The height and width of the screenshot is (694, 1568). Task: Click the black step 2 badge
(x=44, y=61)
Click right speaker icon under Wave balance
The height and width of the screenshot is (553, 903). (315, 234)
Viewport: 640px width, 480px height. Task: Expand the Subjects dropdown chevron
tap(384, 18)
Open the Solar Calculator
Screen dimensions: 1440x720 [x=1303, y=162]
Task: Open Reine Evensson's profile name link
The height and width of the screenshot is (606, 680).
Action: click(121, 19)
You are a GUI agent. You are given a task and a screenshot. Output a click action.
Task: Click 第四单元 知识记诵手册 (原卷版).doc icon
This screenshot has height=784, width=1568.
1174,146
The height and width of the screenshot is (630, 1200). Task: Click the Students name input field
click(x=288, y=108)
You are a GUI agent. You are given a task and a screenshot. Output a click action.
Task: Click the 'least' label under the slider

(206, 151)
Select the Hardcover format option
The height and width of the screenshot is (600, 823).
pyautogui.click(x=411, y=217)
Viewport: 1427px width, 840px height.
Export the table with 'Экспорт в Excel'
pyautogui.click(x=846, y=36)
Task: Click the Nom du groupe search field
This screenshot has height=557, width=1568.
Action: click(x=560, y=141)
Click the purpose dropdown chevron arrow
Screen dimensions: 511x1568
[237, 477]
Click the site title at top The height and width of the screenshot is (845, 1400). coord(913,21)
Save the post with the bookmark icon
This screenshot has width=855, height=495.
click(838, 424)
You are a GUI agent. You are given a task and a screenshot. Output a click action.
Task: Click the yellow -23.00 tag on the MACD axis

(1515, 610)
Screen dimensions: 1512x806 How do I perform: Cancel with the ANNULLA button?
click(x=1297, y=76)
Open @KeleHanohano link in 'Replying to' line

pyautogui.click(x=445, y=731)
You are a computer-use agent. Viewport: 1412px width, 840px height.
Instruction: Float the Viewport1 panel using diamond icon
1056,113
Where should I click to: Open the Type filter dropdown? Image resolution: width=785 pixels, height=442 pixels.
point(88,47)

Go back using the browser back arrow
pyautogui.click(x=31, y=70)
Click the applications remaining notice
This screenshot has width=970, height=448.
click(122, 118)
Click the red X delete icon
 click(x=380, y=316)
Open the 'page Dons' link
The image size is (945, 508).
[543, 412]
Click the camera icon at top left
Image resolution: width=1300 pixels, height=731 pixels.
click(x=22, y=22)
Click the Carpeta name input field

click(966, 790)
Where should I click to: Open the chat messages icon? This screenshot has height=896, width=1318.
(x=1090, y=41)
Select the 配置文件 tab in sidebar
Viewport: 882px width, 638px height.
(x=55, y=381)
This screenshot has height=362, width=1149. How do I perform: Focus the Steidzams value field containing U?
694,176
----
- Task directions
Give again, word for word, every line of the listing above from the one with "Instruction: Float the" to the one with "Click the applications remaining notice", both inclusive, and nothing beyond them.

- Exercise answer
Instruction: Float the Viewport1 panel using diamond icon
1056,113
Where should I click to: Open the Type filter dropdown? Image resolution: width=785 pixels, height=442 pixels.
point(88,47)

Go back using the browser back arrow
pyautogui.click(x=31, y=70)
Click the applications remaining notice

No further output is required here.